Independent Uptake and Support from Other Donors
The open source approach to HRIS has also proved its value through independent applications without direct USAID support and implementations supported by other donors, particularly in West Africa. In 2010, the West African Health Organization (WAHO) identified the need for national HRIS for health workers, identified iHRIS as its preferred platform, downloaded and adapted the software, and piloted it in Ghana’s Northern Region without direct support from CapacityPlus. This successful independent pilot application prompted rapid iHRIS uptake in the region through different funding sources. Ghana, Mali, and Nigeria received funding from USAID missions to expand iHRIS through CapacityPlus, while Liberia and Senegal adopted iHRIS through USAID bilateral projects. Mali also received support from the Canadian Cooperation and WHO. Chad, Sierra Leone, and Togo adapted the software with support from the WHO, WAHO, and consultants from Nigeria’s Foundation for Sustainable Development and the University of Dar es Salaam.
Community Contributions
In 2012, CapacityPlus started actively supporting the global iHRIS community of software developers and information technologists with an online forum and regular interactive discussions and training sessions. The community has grown to 260 active participants, who have raised and resolved more than 450 technical issues since its inception. The community has contributed code to iHRIS; provided tools, guidance, and case studies for the iHRIS Implementation Toolkit; and translated iHRIS Manage into 16 languages. iHRIS Train represents a good example of how an open source community can empower local information technology teams to adopt, adapt, and deploy new software to address unmet or emerging challenges. Originally developed by a Ugandan team to support preservice education and in-service training, the software was adapted by a Kenyan team to support training institutions, and is being further adapted in Nigeria for the coordination and tracking of participants in PEPFAR-funded HIV in-service training courses.

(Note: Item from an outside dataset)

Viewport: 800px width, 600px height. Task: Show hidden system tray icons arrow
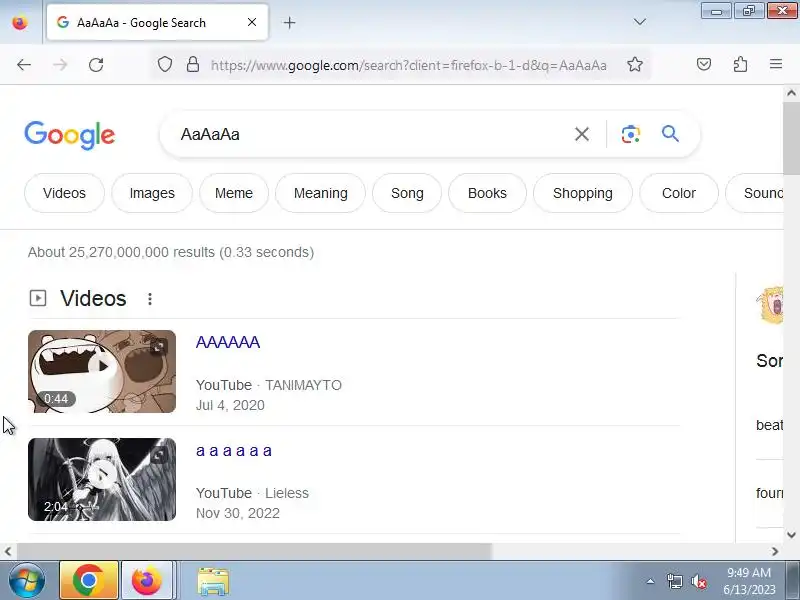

Developing a Health Worker Registry
To enable countries to link the various systems (including HRIS) in their health information architecture, CapacityPlus led development of a health worker registry for the global Open Health Information Exchange (OpenHIE) program. The registry provides a master list of health workers in a country, pulling information from all health workforce information systems in the public, private, and other sectors. This information is then made available to other digital health systems through open standards and can be used to select groups of health workers for targeted communications that take into account factors such as cadre, location, and services delivered. The registry also enables a health worker to refer a patient to another provider electronically, a service critically important for HIV patients who may need highly specialized services. CapacityPlus supported piloting and scale-up of a prototype registry in Rwanda, and worked with an international standards organization, Integrating the Healthcare Enterprise, to develop a new global standard for exchanging health worker information. The project then supported a local information technology (IT) organization to lead national-level implementation of a registry in Nigeria.